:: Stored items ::
/---

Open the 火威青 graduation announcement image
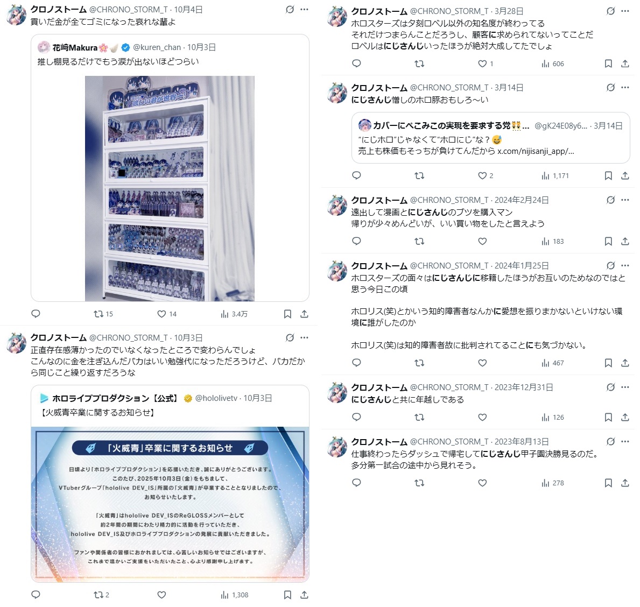 [170, 504]
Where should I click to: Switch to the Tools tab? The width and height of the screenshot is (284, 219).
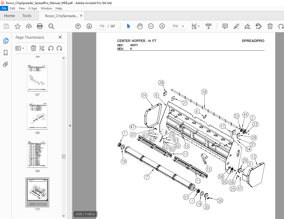tap(27, 16)
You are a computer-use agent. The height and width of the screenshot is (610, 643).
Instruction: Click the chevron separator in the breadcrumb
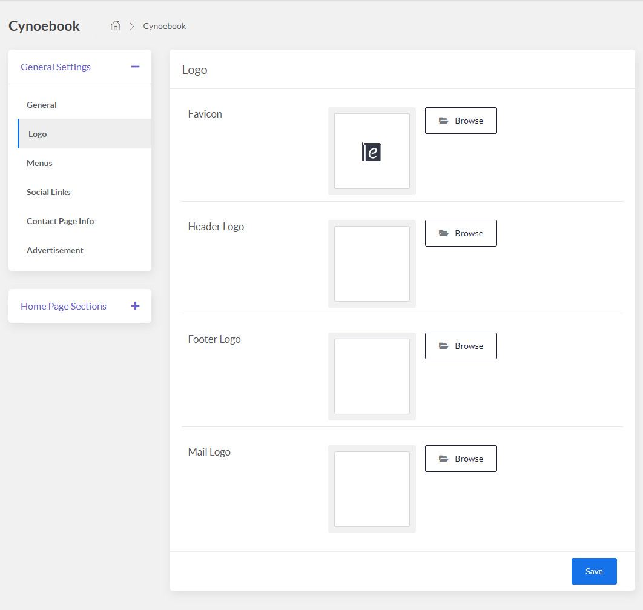coord(131,26)
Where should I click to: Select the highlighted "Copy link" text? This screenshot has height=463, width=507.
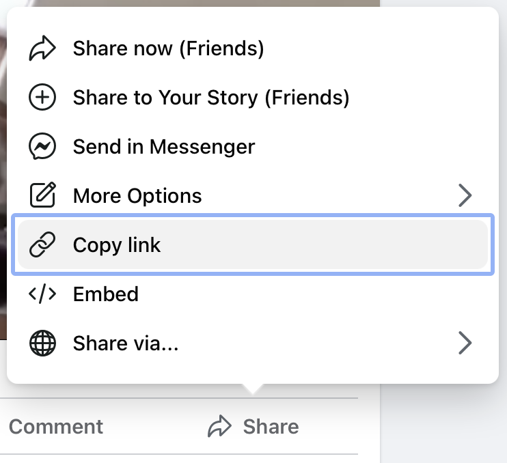click(117, 245)
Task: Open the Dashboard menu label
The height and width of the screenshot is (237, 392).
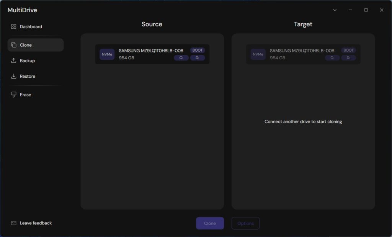Action: (31, 27)
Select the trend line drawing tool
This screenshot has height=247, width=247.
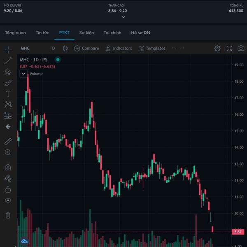8,61
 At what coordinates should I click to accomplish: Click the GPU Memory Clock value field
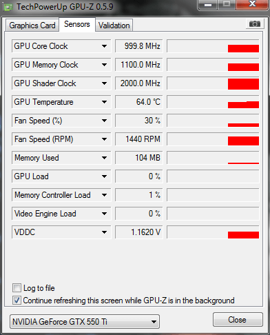pyautogui.click(x=138, y=65)
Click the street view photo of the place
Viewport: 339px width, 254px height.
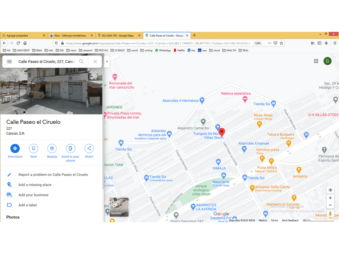pos(51,91)
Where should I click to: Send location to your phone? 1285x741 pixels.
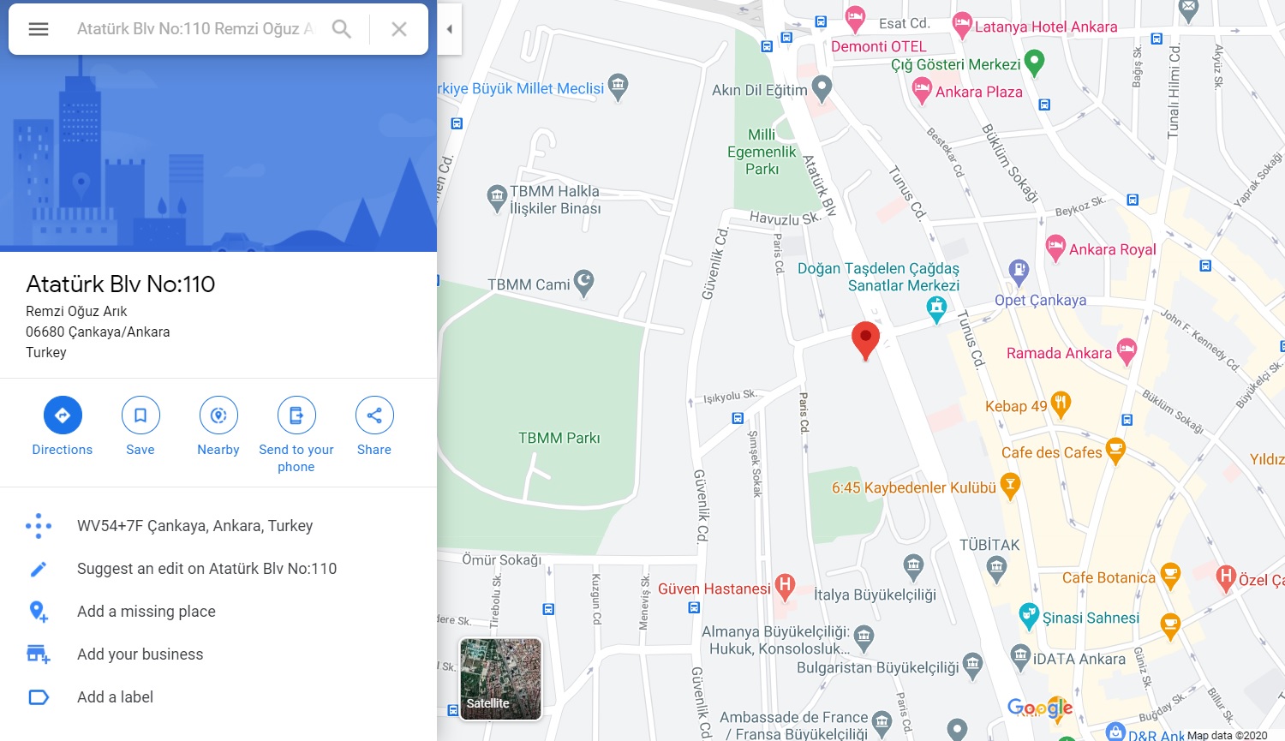coord(296,435)
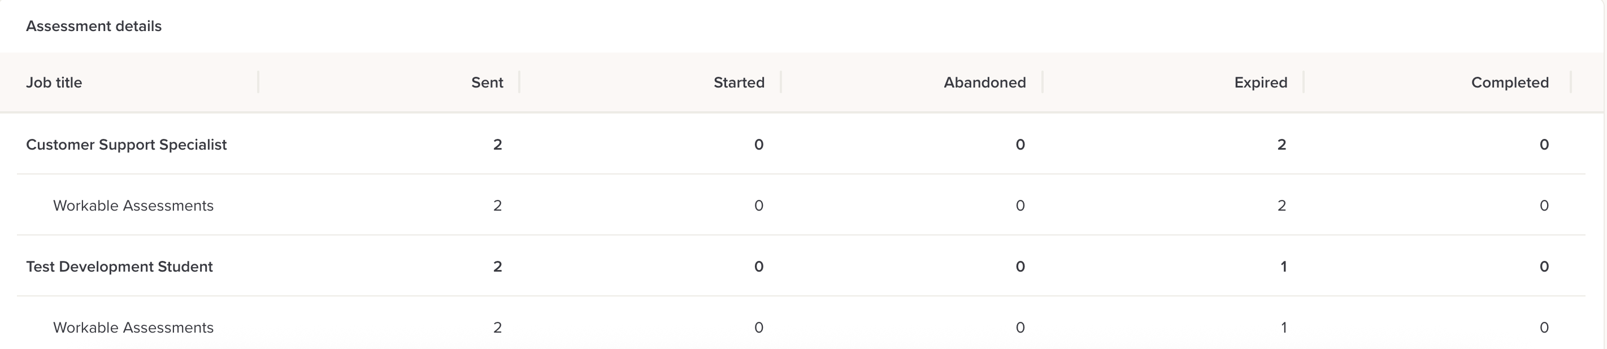Click Workable Assessments under Test Development Student

click(133, 328)
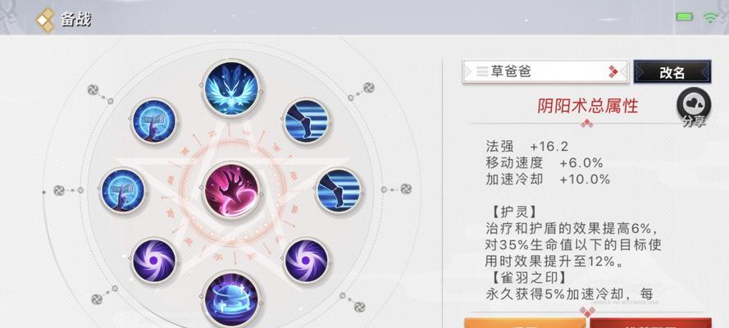The image size is (729, 328).
Task: Choose the right-middle running foot rune
Action: (338, 191)
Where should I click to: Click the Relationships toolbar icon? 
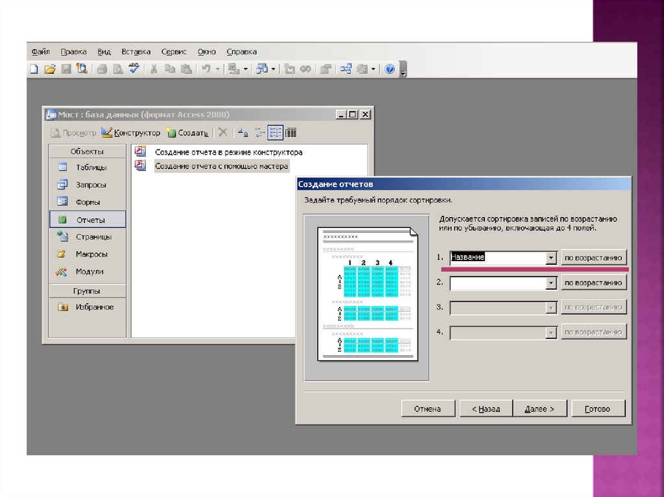(x=346, y=69)
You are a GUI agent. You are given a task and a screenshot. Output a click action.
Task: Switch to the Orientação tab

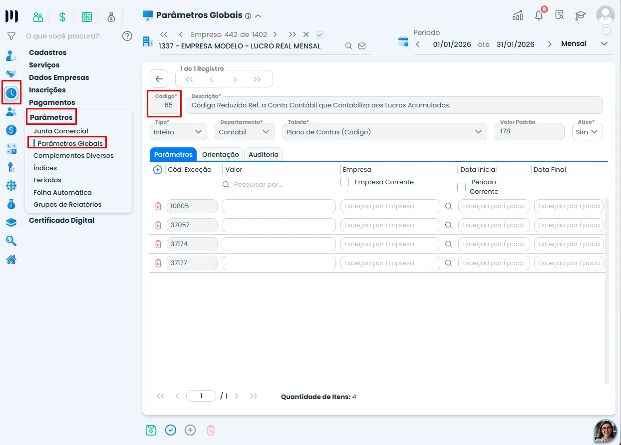(221, 155)
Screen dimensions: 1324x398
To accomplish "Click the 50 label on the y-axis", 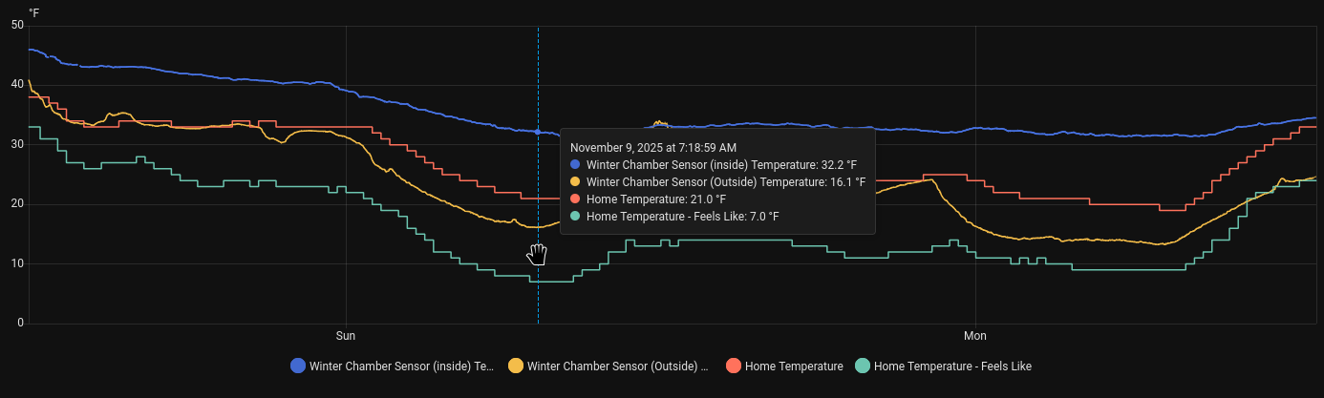I will [x=17, y=25].
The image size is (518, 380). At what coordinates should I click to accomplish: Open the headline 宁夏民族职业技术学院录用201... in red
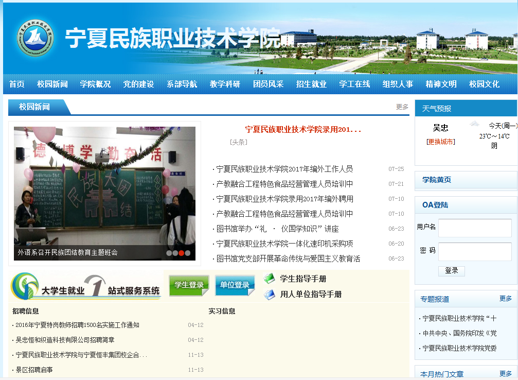click(x=303, y=130)
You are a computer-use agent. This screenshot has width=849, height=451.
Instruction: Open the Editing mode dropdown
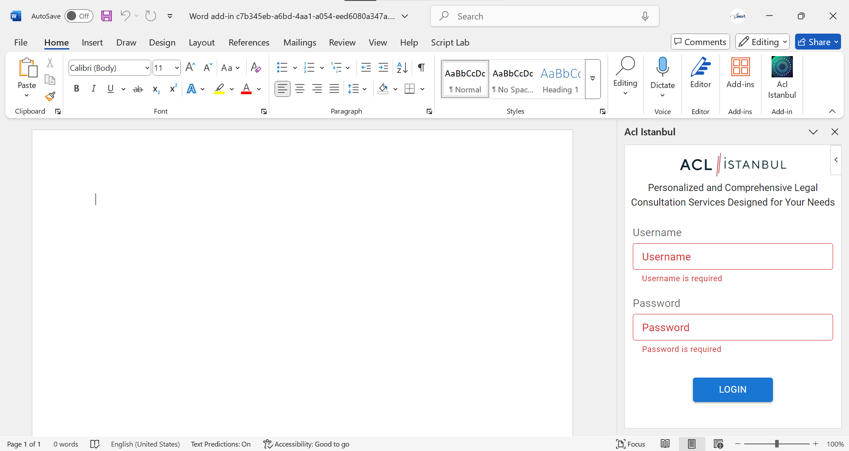click(x=762, y=42)
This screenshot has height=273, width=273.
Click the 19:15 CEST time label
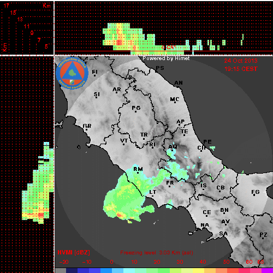241,69
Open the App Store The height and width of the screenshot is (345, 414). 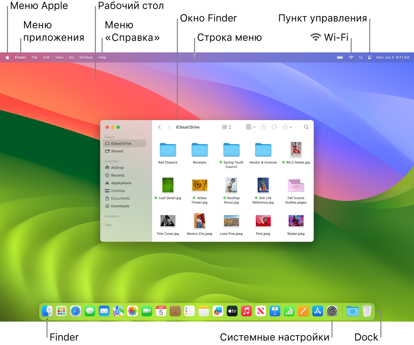(317, 311)

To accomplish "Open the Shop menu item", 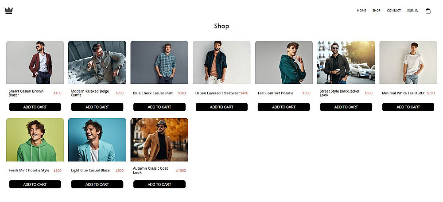I will tap(377, 11).
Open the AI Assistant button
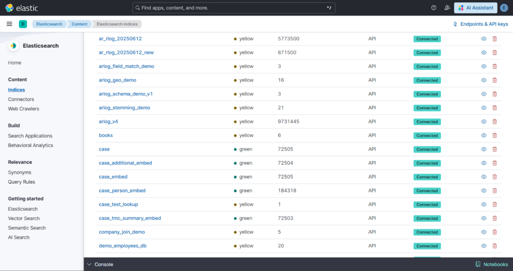The width and height of the screenshot is (513, 271). click(475, 8)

\---

:: Problem description ::
Could you write out exactly the lines of the data above that run from the one holding "This screenshot has height=247, width=247." to the one holding "Screen dimensions: 1324x398", with both ends in and all pictures out?

:: Exercise result ::
This screenshot has height=247, width=247.
8,61
 At what coordinates should I click to accomplish: Click the GPU Memory Clock value field
pyautogui.click(x=138, y=65)
Click the street view photo of the place
Viewport: 339px width, 254px height.
pos(51,91)
Where should I click to: Send location to your phone? 1285x741 pixels.
coord(296,435)
Click Workable Assessments under Test Development Student

click(133, 328)
The image size is (729, 328).
Task: Choose the right-middle running foot rune
Action: (338, 191)
Where should I click to: Click the Relationships toolbar icon? 
(x=346, y=69)
You are a GUI agent. You are given a task and a screenshot. Output a click action.
Task: Switch to the Orientação tab

(221, 155)
Screen dimensions: 1324x398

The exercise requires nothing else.